BNSF Railway Co. will continue to invest in North Dakota in 2016, though at a reduced rate.
The
company released a statement saying it plans to spend more than $100
million in North Dakota this year. About $326 million was spent on rail
capacity improvement projects in 2015, and $506 million was spent on
infrastructure in 2014.
BNSF invested more than $1.1 billion in North Dakota from 2012 to 2014.
Spending
this year will be focused on maintenance projects rather than the
additional capacity built to meet customer demand in prior years,
according to a company statement. This will include replacing and
upgrading rail, rail ties and ballast, as well as continued installation
of centralized traffic control signaling projects near Dickinson and
Jamestown.
Maintenance will be performed on more than 740 miles of
track, including the replacement of about 55 miles of rail and 240,000
ties and signal upgrades.
From The Williston Wire, last week:
RDO Equipment Co. will
celebrate a Customer Appreciation Open House at its new Williston
location on Wednesday, March 16 from 10 a.m. until 2 p.m.
RDO Equipment opened its first store in Williston in 2009. In early
2016, construction was completed on the new location at 14057 49th St. NW. The new site offers
more than 36,000 square feet, 12 service bays and a drive-through wash
bay. The original location is now home to RDO Truck Center.
Set in the heart of downtown Williston, Renaissance on Main (ROM), located on the corner of 2nd and
Main Street, is opening the door to the new city center. ROM offers
elegant office space along with retail and residential space. Williston
Economic Development Executive Director, Shawn Wenko states, "Not only
is it a top quality commercial and residential complex; it's going to be
a showcase piece for our downtown." The public is invited to get its
first peek at this exciting new development, during an Open House on Thursday, March 17th from 2-5 p.m.

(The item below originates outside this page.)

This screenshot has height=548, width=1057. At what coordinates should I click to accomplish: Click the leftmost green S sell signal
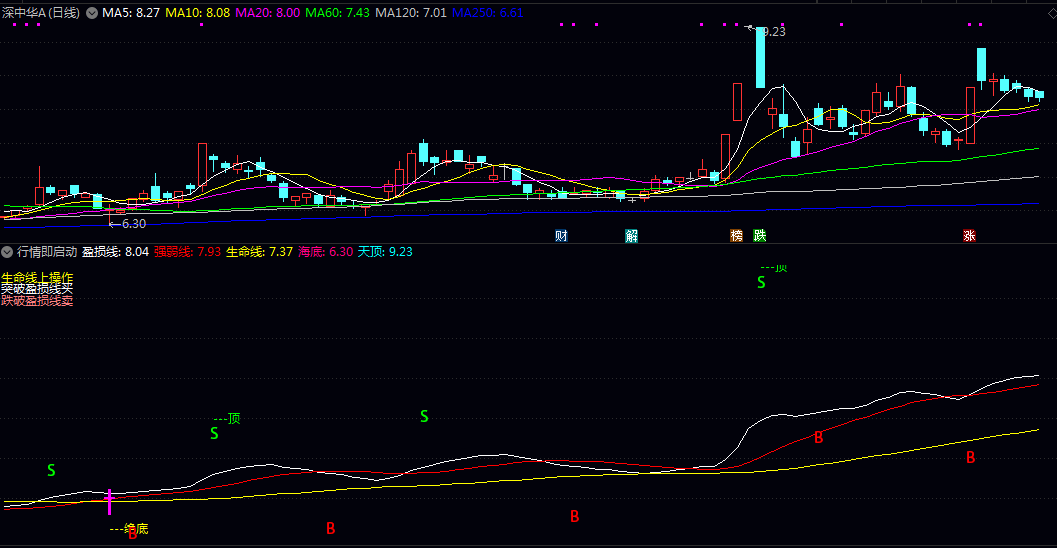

Local restaurateur Jason Esperum has opened his second restaurant in
Williston. Esperum's newest eatery is Quinn's Bar and Burgers located in
the former Blaine's Auto Body Shop at 2406 2nd Ave. W. Quinn's features
hand ground burgers in a 21 and over bar setting. In addition to
Quinn's, Esperum owns Lucy Lu's Restaurant and Bar in Downtown
Williston.
I am really going to miss this one; this should be fun: The Williston Area Chamber of Commerce and Murphy Motors are gearing up for the annual ShamRockin' the Bakken / Taste of Williston on
Thursday, March 17 from 5:30-10 p.m. at the Grand Williston Hotel and
Conference Center. The St. Patrick's Day Celebration will feature some
of the area's tastiest food and beverages; live music from Whiskey
Rebellion; plus much more. Admission is $20 per person.
In a basement lab of a North Dakota research center, Beth Kurz and an
assistant are peering through a scanning electron microscope, studying
samples from the state's vast Bakken shale oil formation. Kurz, a
hydrogeologist, is part of a team, which looks at using carbon dioxide
to coax more oil out of wells that have already been hydraulically
fractured, or fracked, in the process of extracting oil from shale
rocks.
"No one is sure just yet how this process can work in the
Bakken," said Kurz. "We're hoping to crack that riddle."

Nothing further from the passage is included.